On the offside rule: if an attacking player is offside because the defense actively plays him offside with a well organized trap, is not the opposition player active in play? I mean, sometimes a well organized defense will get punished in these situations because a 2nd attacking player can reap the benefits of a defense who's now at a stand still... Probably badly explained but... Anyone get what I'm saying?

As originally used, any player could be offside, active or not, as it was a method to prevent teams just sticking a big unit up front and lumping balls to him over the defence. But as the game evolved, defences manipulated it to gain a huge advantage*. The rule was revised in the '90s, I think, probably to encourage more attacking play.

But now teams are manipulating the new rule even more, by routinely putting men in front of the keeper, or having players deliberately wander offside, remaining inactive for one phase of play, but then popping up during the next phase. It's making the game impossible to referee consistently. Look at the goal that we scored a few weeks ago, where Eriksen (or was it Kane?) let a through ball go straight past him 'cos he was offside -- the defence pretty much stopped, only for another attacker to react first, sweep in, and score. Can you honestly say that Eriksen was 100% not affecting play?

The only way to make it work properly, IMHO, is to instigate some sort of "if you're offside for one phase, you're out of play until the ball is dead" rule**. Problem is that no human could ever police it -- it'd need every player, along with the ball, to be tagged.

* Essentially, it's all boring boring Arsenal's fault. Yet another reason to hate them.

** Like bidding in poker. You can't not bid during one round and then come back in later!
 
As originally used, any player could be offside, active or not, as it was a method to prevent teams just sticking a big unit up front and lumping balls to him over the defence. But as the game evolved, defences manipulated it to gain a huge advantage*. The rule was revised in the '90s, I think, probably to encourage more attacking play.
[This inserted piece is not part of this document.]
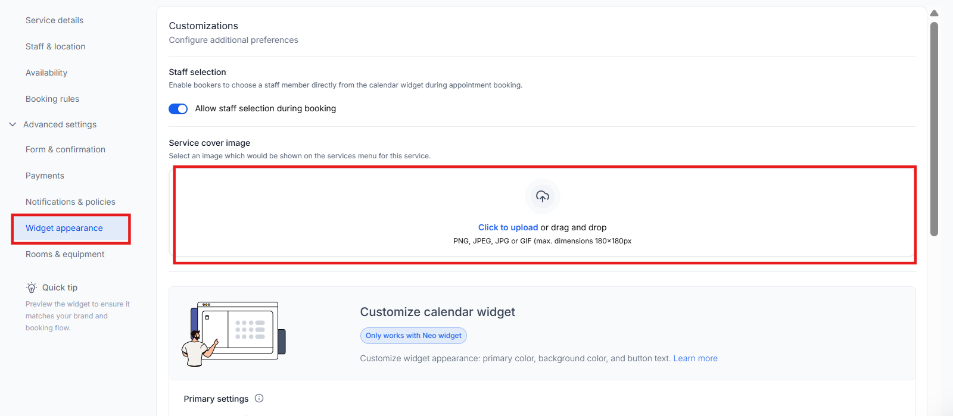
Task: Toggle Allow staff selection during booking
Action: [x=178, y=109]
But now teams are manipulating the new rule even more, by routinely putting men in front of the keeper, or having players deliberately wander offside, remaining inactive for one phase of play, but then popping up during the next phase. It's making the game impossible to referee consistently. Look at the goal that we scored a few weeks ago, where Eriksen (or was it Kane?) let a through ball go straight past him 'cos he was offside -- the defence pretty much stopped, only for another attacker to react first, sweep in, and score. Can you honestly say that Eriksen was 100% not affecting play?

The only way to make it work properly, IMHO, is to instigate some sort of "if you're offside for one phase, you're out of play until the ball is dead" rule**. Problem is that no human could ever police it -- it'd need every player, along with the ball, to be tagged.

* Essentially, it's all boring boring Arsenal's fault. Yet another reason to hate them.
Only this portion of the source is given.